A day in the life of an Ohioan turned New Yorker
The Big Apple has Taken a Bite Outta Me...
Published on February 26, 2005 By alison watkins In Home & Family
I've been living in NY for a little over 2 months and I just realize that I do not have one single friend. It's kind of sad and pathetic. Sure, I have my husband and he's nothing short of wonderful, but I need friends to go shopping with. I need friends to go to the salon with. I need friends to go out to coffee and gossip with. Male or female, or whatever... I need a friend!

When I was in Undergrad back in Ohio it seems like I had friends out the ass. For my 21st birthday party, I had so many friends that we filled up an entire bar. I had so many friends that for my Senior Recital I recieved dozens of bouquets of flowers and had an entourage follow me for an after party at a local resturaunt. When I got married, all of my friends witnessed it. I had friends to go shopping with, friends to go to the salon with, friends to go out for coffee and gossip with...Hell, whenever I would fart a friend would appear out of nowhere.

I was like JLo, with only a portion of the large ass.

Now I'm in NY. Where I have no friends. Where they all think I'm some kind of hick because I'm not like them. Because i speak with a funny accent. Because I can't afford the same things they can afford.

I just want some friends, dammit!

The big apple has officially taken a bite outta me....and it's not pleasant.

Comments
on Feb 26, 2005
LW:
Yeah, I should sign up to do something. I do not want to become a recluse. Thanks for the advice!
on Feb 26, 2005
I exactly know the feeling what it is to be at home by yourself , as this is the case with me everyday.

I pass the time playing games , writing articles on here , downloading WB skins , etc.

Sometimes being social is a hard thing.

The kind of person I am , which I have adhd and Bi-polar , we are well known to wanting time to ourselves all the time ... so dont feel bad. your time will come eventually when you will meet that special someone or group of friends.
on Feb 26, 2005
Al~ It's so hard moving to a new place. I moved to Vegas from Minnesota in August, and while I go out for happy hour or to dinner with some of the teachers from work, we don't really have any "friends" either. Ryan's the only person I spend a substantial amount of time with.

We did get involved with our church. One of our first Sundays there I just kinda jumped the gun and joined a Bible study at someone's home. And you know what? It's turned out to be great. Everyone's older than us and has families and stuff, but its nice just to connect with some cool people once a week that aren't people from school.

I have a hard time making connections here and really getting to know people, too...because I know I don't want to stay here for long...so what's the point? And if you get close to people at school, then you get all tied up in all that gossip crap that happens and I don't want that to happen. I'd rather keep my distance.

Give yourself some time, and like S said...get out and join something...a book club, water aerobics, a gym, something that will get you out of the house and with other people.
on Feb 27, 2005
I can relate. I mean I haven't moved or anything, but I started a new job a few months ago and I haven't been able to connect with any of my fellow co-workers. At all the jobs I've ever had, I as able to make at least one friend out of it, but at this one I haven't found any. But anyway, I know how it is.

It's always harder in the big city to find people that you can connect with but it all starts by getting house and doing stuff. I hope you find the friends you're looking for. You're a nice, intellegent, and you seem to be a well-spoken person, I don't see you having a hard time not making friends. But I wish you the best.

-mx-
on Feb 27, 2005
Jason-
Thanks for the encouragement. Just out of curiousity, when were you diagnosed? I understand how being bipolar would make you want to be by yourself. I have a friend (in OH of course) who's bipolar and she flip flops from being social to not.

Marcie-
I think Hardin and I want to go out and join a church, there are just so many. We should really get our butts outta bed sooner on Sundays...Or let me rephrase...he should get outta bed sooner!

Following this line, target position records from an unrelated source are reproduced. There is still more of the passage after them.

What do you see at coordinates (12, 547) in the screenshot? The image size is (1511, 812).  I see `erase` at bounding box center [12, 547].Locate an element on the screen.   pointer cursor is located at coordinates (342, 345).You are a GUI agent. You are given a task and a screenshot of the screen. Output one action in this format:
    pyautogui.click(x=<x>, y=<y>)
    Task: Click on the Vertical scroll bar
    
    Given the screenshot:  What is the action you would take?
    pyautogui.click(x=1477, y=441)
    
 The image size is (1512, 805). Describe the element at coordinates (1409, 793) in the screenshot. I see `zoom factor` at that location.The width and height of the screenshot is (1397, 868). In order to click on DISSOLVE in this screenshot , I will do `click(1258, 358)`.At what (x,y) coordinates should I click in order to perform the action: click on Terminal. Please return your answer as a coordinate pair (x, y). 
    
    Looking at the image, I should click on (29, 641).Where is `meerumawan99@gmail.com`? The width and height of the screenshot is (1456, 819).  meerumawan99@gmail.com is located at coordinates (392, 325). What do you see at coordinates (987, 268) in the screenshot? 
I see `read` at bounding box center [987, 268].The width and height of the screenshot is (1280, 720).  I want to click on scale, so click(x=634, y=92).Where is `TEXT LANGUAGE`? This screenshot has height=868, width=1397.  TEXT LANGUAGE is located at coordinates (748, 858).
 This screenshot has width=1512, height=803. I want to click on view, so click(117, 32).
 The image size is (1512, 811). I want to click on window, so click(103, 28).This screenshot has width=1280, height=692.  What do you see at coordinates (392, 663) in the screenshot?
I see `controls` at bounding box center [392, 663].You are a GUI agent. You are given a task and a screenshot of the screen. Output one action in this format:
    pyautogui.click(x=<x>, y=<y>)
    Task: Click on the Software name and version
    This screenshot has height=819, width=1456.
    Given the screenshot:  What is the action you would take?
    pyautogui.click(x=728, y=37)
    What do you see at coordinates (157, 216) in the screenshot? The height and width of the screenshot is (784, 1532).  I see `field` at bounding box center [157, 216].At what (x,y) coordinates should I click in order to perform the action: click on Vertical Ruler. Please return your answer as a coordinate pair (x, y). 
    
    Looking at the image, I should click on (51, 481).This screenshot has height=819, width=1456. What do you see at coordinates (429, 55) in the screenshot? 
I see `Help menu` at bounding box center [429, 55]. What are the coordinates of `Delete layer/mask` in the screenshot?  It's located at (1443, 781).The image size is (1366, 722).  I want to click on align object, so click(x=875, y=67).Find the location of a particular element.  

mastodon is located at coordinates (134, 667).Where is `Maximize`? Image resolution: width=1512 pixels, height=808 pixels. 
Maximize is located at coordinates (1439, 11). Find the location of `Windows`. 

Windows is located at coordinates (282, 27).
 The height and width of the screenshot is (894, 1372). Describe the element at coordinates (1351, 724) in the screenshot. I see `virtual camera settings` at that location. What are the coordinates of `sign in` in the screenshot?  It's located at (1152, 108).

I know what you mean about gossip. I am trying to avoid getting involved with it at all costs out here. It's a nasty circle.

MX-
Relating to coworkers is so difficult at times. Especially being the new kid. You don't want to say anyting wrong in fear of the gossip circle turning on you!

Everyone who just commented:
It sounds like we're all in this together! hehe. We should post blogs about this topic and keep eachother updated. I think instead of doing my aerobics at home maybe I should go to the gym, instead. Sure, it will cost money, but hey, I'm a working gal. I think maybe next week I'll go church hunting, too. I'm not the most religious person on earth, but church tends to be a good way to meet people and it's something I should really get back into doing. Wow...my grandmother would be proud.
on Feb 28, 2005
Alison, sorry you're not having fun time in NY. Find a church is a good plan. That will be sure to keep you active. Friendship will come in time though. Everyone is correct though, you have to go out there and be active in the community. Not necessarily being an activist, but participating might get you to meet people. You have the right plan, joining a gym. That's good too. I still have friends and contacts in NY so if you need to meet someone, depending on your activity. Let me know.